To further explore this effect, cells plated on three levels of substrate stiffness (100 Pa, 2.5 kPa, and 10 kPa) were exposed to discrete levels of shear stress and stained with phalloidin and DAPI to elucidate their morphology in response to the combined mechanical stimuli. Fig. 3 summarizes the results of these experiments. On the 10 kPa substrate, increasing shear stress from 0 to 2.2 Pa did not have a drastic effect on cell morphology relative to the softer substrates. In contrast, on the 100 Pa substrate, cells appeared spherical and did not spread in the absence of fluid flow. However, addition of 0.6 Pa shear stress was sufficient to induce a spreading response, and further increasing the shear to 2.2 Pa had a pronounced effect on cell shape.

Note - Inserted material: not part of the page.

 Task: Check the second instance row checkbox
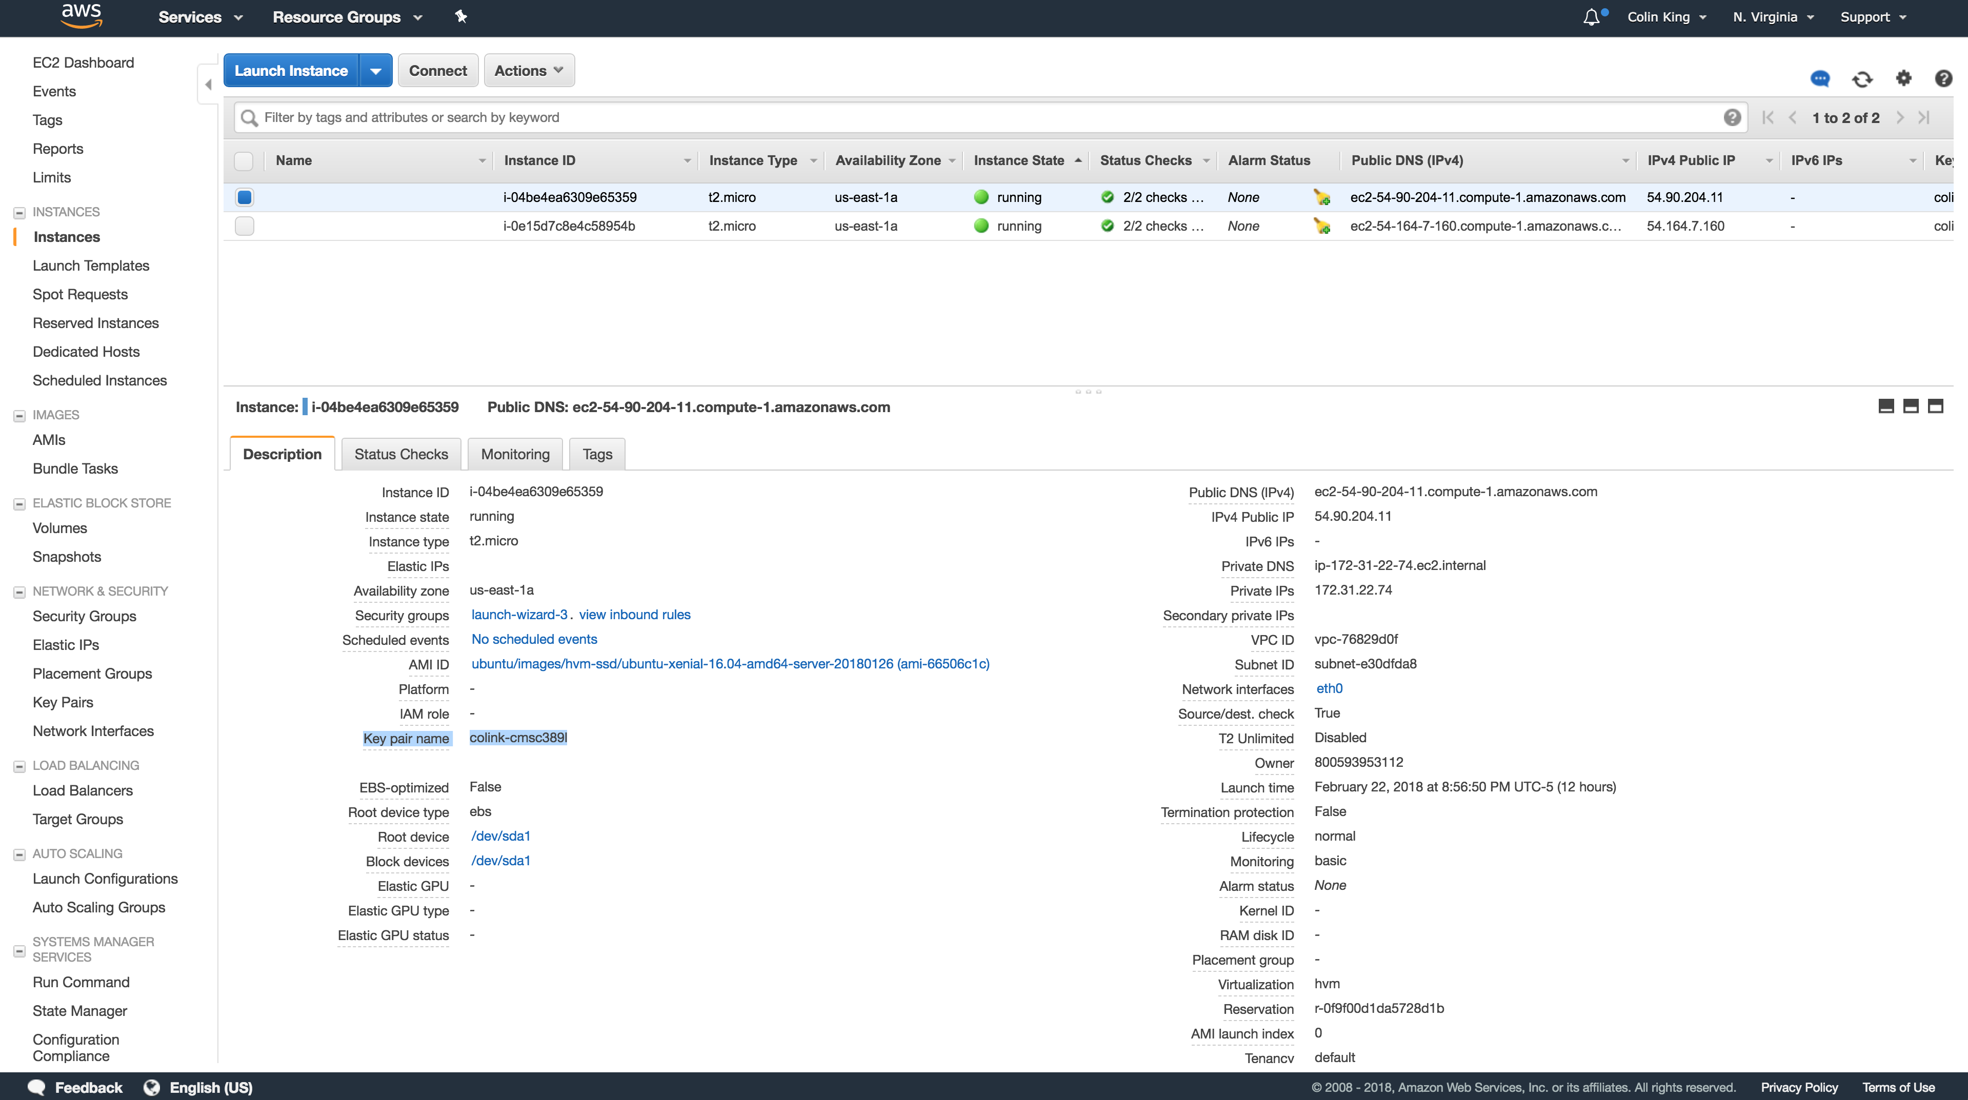tap(244, 226)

Fig. 3B quantifies the alignment of cells exposed to the same substrate stiffness and shear stress combinations. Alignment was quantified by dividing the dot product of the long axis of the cell and the direction of flow by the magnitude of these vectors to create a normalized quantity (parallel = 1, perpendicular = 0). Fig. 3B,i shows alignment data for the 10 kPa substrate. At all levels of applied shear (0.6–2.2 Pa), the distributions demonstrated significant alignment compared to the static control. On the 2.5 kPa substrates, 1.2 Pa shear stress was required to align the cells, evidenced by the random distributions of cell axis at static and 0.6 Pa shear levels. On 100 Pa stiffness, the effect is even more pronounced: cells don't exhibit significant alignment until exposure to 2.2 Pa of shear stress. Taken together, these results demonstrate that cell alignment in response to shear stress significantly depends on the stiffness of the substrate.

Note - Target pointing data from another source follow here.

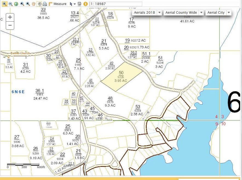Click the print map icon
The height and width of the screenshot is (180, 242).
pyautogui.click(x=45, y=4)
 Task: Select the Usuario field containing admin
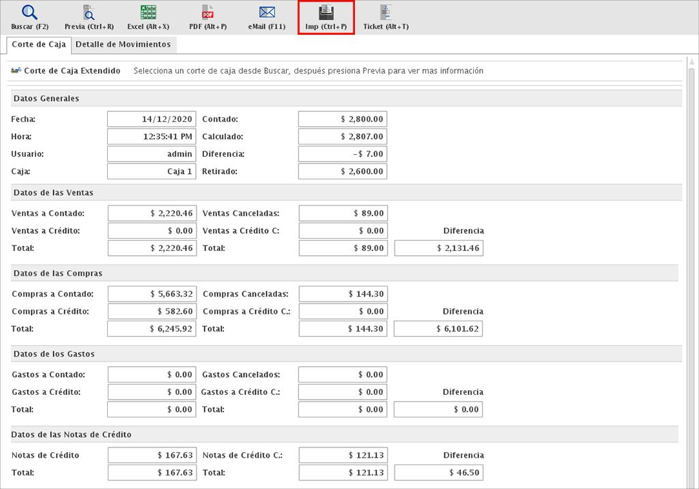click(x=152, y=154)
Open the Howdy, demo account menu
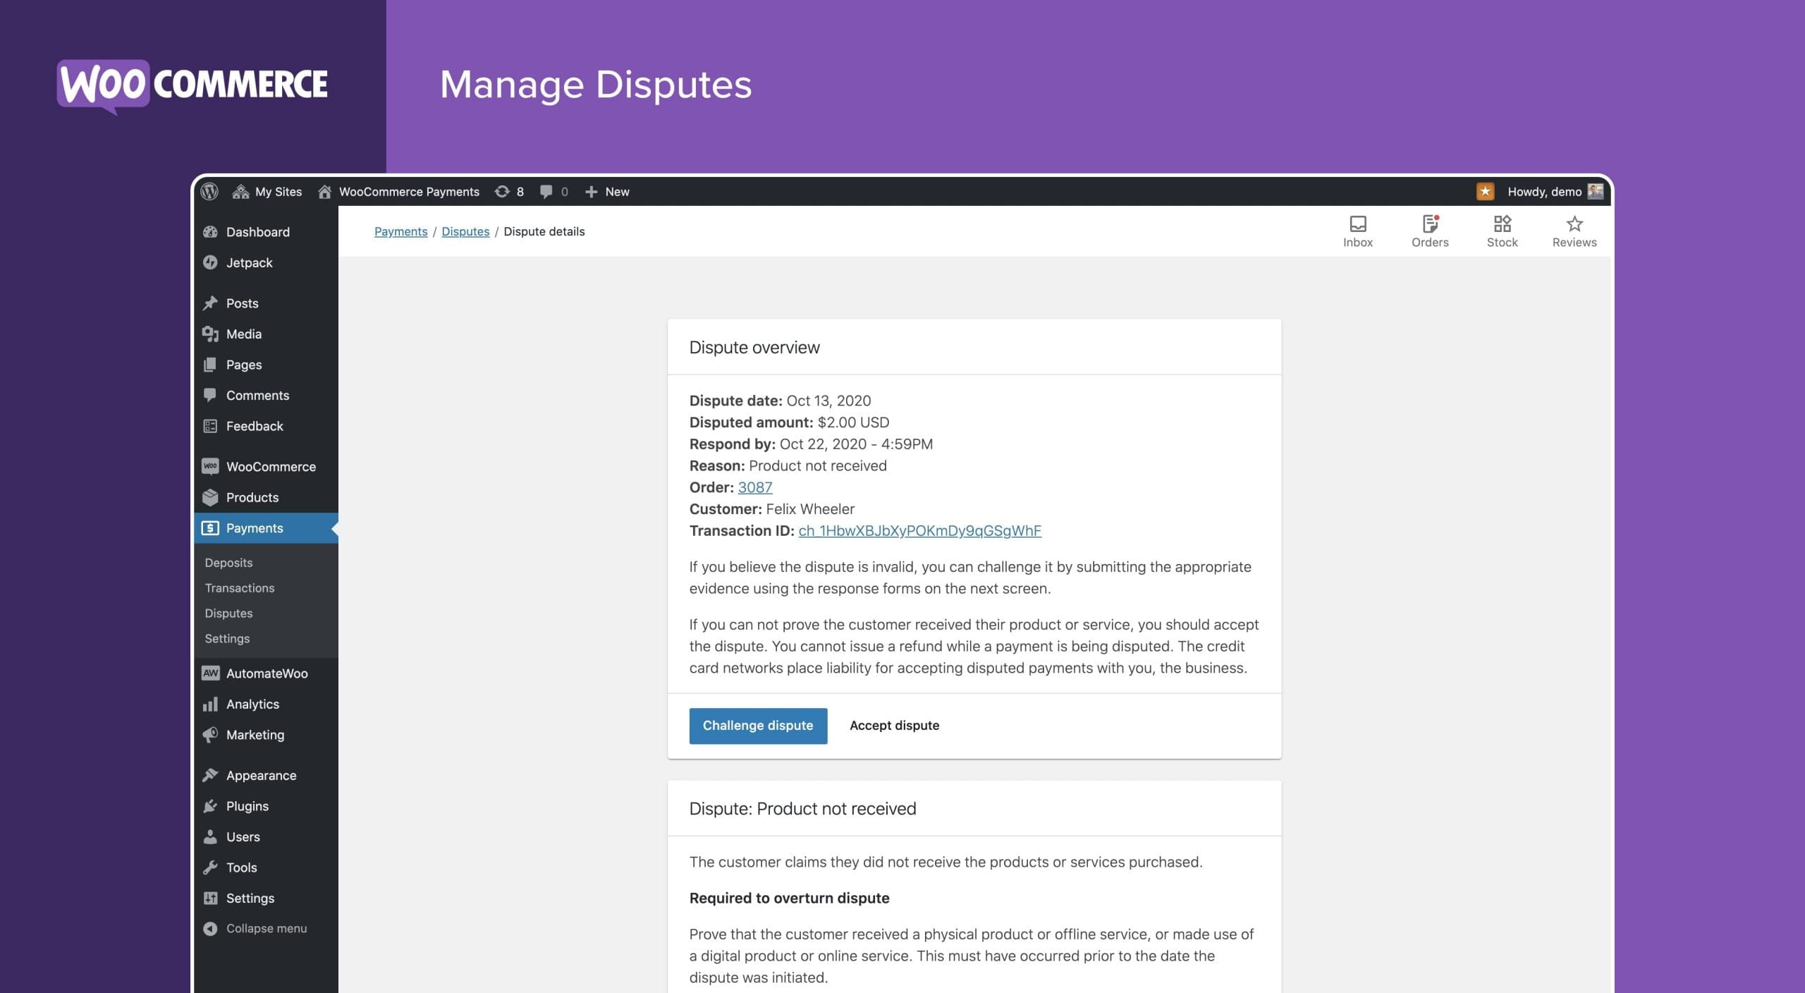Screen dimensions: 1805x993 (1544, 191)
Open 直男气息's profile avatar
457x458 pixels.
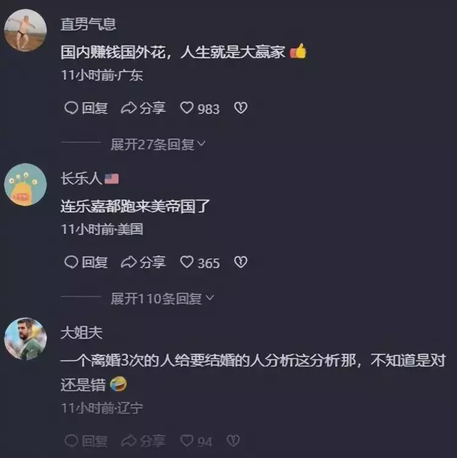click(x=26, y=31)
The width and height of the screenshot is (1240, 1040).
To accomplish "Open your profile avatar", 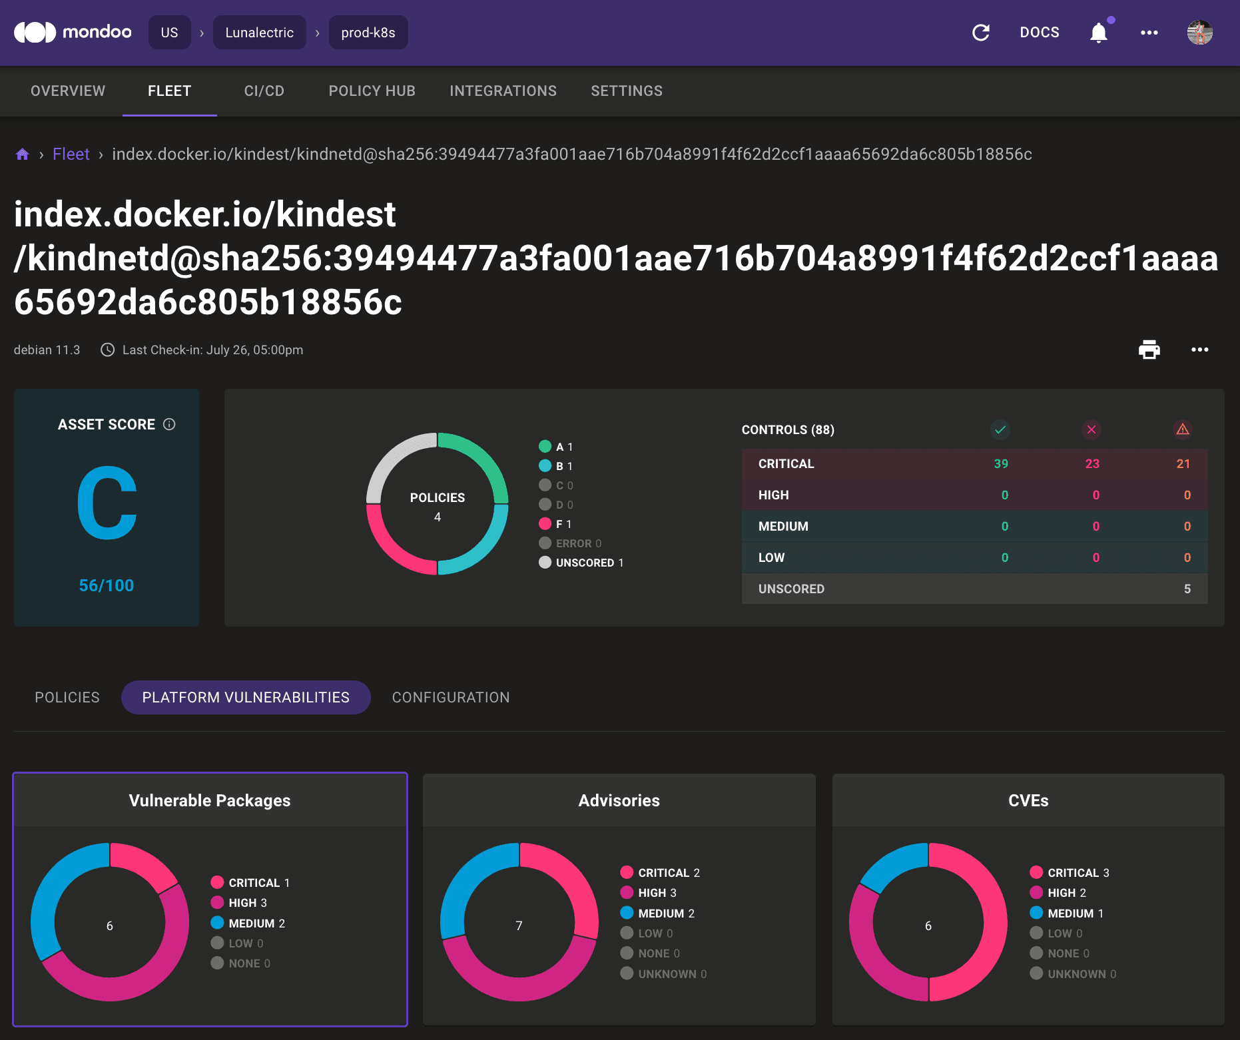I will pyautogui.click(x=1199, y=32).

In addition to quantifying cell alignment, the images in Fig. 3 were also used to determine the cell area response. Moreover, AFM measurements were used to determine if the cortical stiffness of the cells followed the same trend as cell area. Fig. 4 shows the cell areas and elastic moduli for cells exposed to the aforementioned range of substrate stiffness and shear stress conditions. On 10 kPa gels, there was no significant increase in cell area over the range of shear stresses applied, but cells exposed to 1.8 Pa of shear stress exhibited significantly augmented elastic modulus. At 2.5 kPa, the cell area significantly increased only in response to 2.2 Pa shear, but the elastic modulus was significantly higher after only 1.2 Pa of shear. Hence, on both 10 kPa and 2.5 kPa gels, the changes in cell stiffness did not mirror the trends in cell area. However, on 100 Pa, both the cell area and cortical stiffness significantly increased with application of fluid shear stress of 0.6 Pa and higher.
Fig. 4.

A) Cell areas and B) elastic moduli of BAECs exposed to varying shear stress and substrate stiffness. * and + denote significance compared to the static control for each substrate stiffness. Data for cell area was produced in parallel with the alignment data (3 independent experiments and 25 < n < 30). For cell elastic moduli, data was produced using 1 independent experiment and 3 < n < 15.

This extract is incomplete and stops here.